Experts: Education more influential than prizes when it comes to vaccinating Pacific Islanders

Published: Jun. 9, 2021 at 4:02 PM HST|Updated: Jun. 9, 2021 at 4:33 PM HST
Email This Link
Share on Pinterest
Share on LinkedIn

HONOLULU (HawaiiNewsNow) - While prize giveaways have enticed some in Hawaii to get the COVID shot, outreach organizations who work with minority communities say education and access are far more influential.

“Personally, I feel like the incentive is going against our effort in educating people to understand what really matters. And what matters is their life,” said Josie Howard, CEO of We are Oceania.

For months, Howard has been on a mission ― communicating the benefits of the COVID vaccine to Hawaii’s Pacific Islander population.

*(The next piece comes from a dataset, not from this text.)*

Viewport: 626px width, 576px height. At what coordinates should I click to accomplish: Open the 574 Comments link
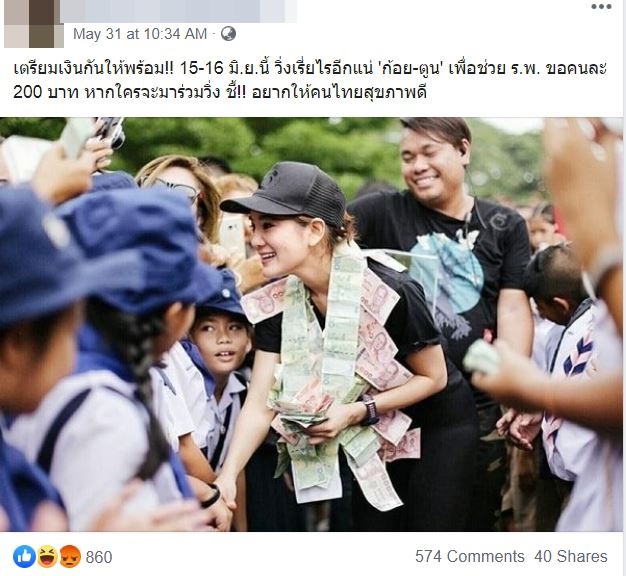[x=470, y=556]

One thing Howard’s not talking about is the state’s vaccination incentive program.

“Culturally we don’t announce (incentives),” she said. When you announce it’s almost like you’re defeating your whole purpose of being genuine, in being kind and sharing the spirit of aloha.”

From the pandemic’s onset, getting messages from health officials out to the Pacific Islander population has been a challenge.

Groups like We are Oceania have worked to bridge the gap.

“Now that people are understanding the benefit of the vaccine and they also understand how the vaccine is connected to opening up borders, opening up travel, all of those things -- people want to get vaccinated,” Howard said. “People want to be safe.”

State Health Department spokesperson Brooks Baehr said, “We know there are a lot of reasons that people have not been vaccinated.”

That’s why the state’s HI Got Vaccinated campaign goes beyond just incentives, also focusing on education and expanding access to the shot.

Throughout June, there are more than 300 sites statewide where people can get the vaccine.

“This is not a one size fits all kind of approach,” Baehr said.

Howard added, “We need to look through different lenses to be able to see everybody.”

She says when it comes to Pacific Islanders, clinics need to be held in a places people are familiar with and feel comfortable going to.

We are Oceania launched their weekly clinic in March at St. Elizabeth Episcopal Church.

“We were booked our very first week,” Howard said. “We helped 100 people with two nurses in three hours.”

For people who are interested in the state’s incentive program, the first drawing happens Friday. Prizes include Alaska Airlines tickets and 100,000 Hawaiian Airlines miles.